(MATERIAL FOR THIS TASK begins)

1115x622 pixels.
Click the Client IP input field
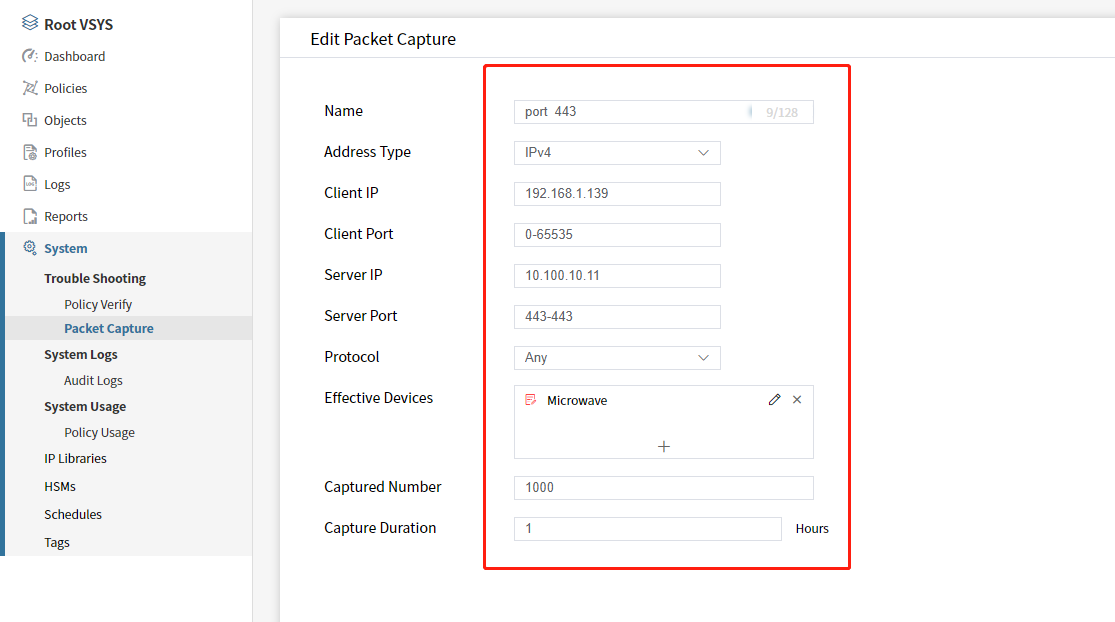click(x=617, y=194)
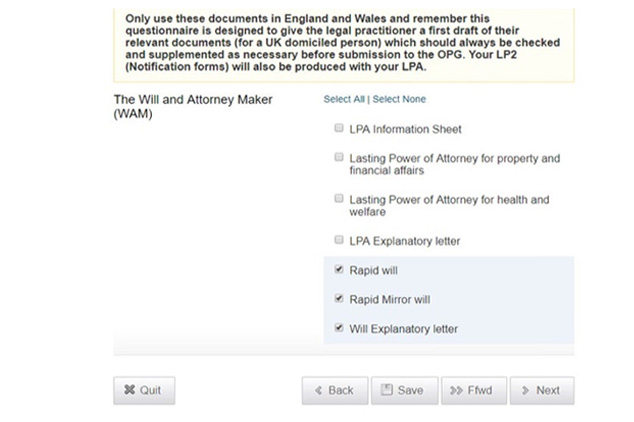Go to previous page with Back label
This screenshot has height=422, width=634.
[x=341, y=391]
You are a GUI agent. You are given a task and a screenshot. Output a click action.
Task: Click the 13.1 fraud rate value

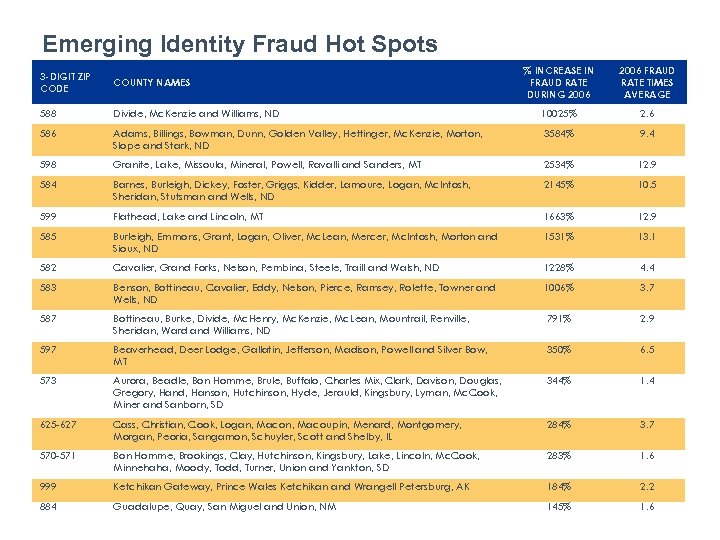647,236
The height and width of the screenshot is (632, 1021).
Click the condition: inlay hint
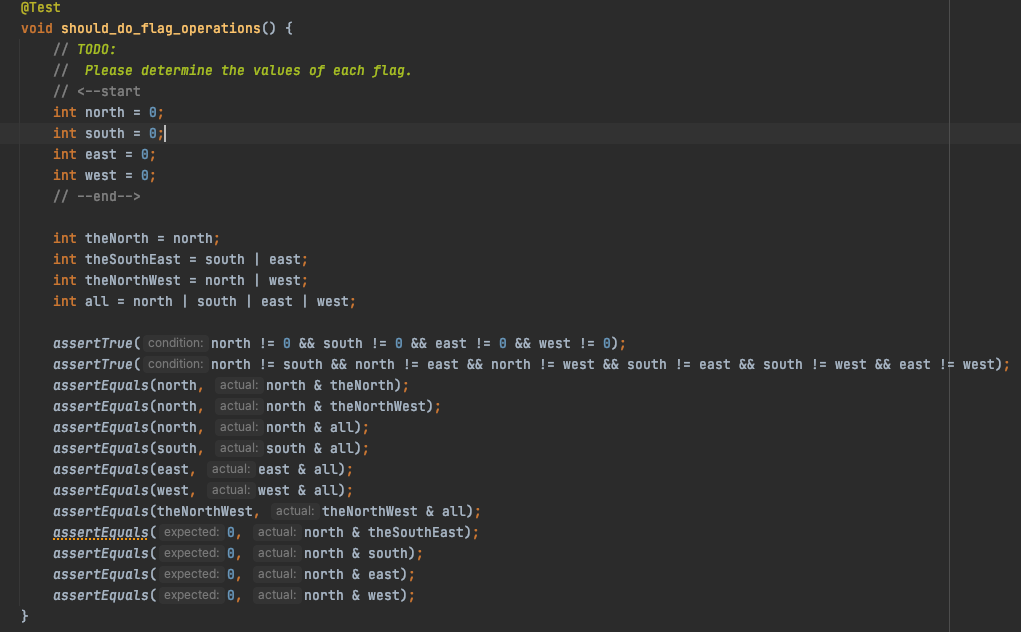point(175,342)
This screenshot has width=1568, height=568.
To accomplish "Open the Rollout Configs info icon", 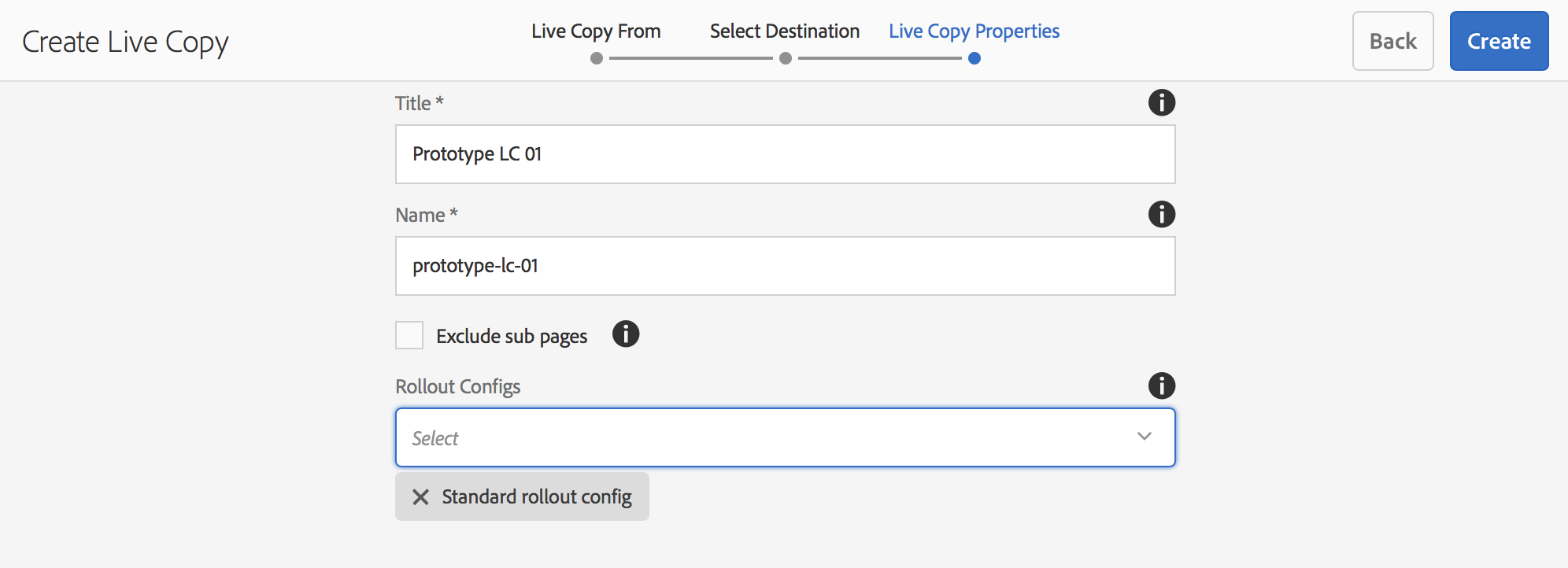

(MATERIAL FOR THIS TASK ends)

Reproduce everything above exactly, images excluded.

1115x622 pixels.
Click the Client IP input field
click(x=617, y=194)
Go to previous page with Back label
This screenshot has height=422, width=634.
[x=341, y=391]
You are a GUI agent. You are given a task and a screenshot. Output a click action.
Task: Click the 13.1 fraud rate value

647,236
The height and width of the screenshot is (632, 1021).
Click the condition: inlay hint
point(175,342)
This screenshot has width=1568, height=568.
To accomplish "Open the Rollout Configs info icon", 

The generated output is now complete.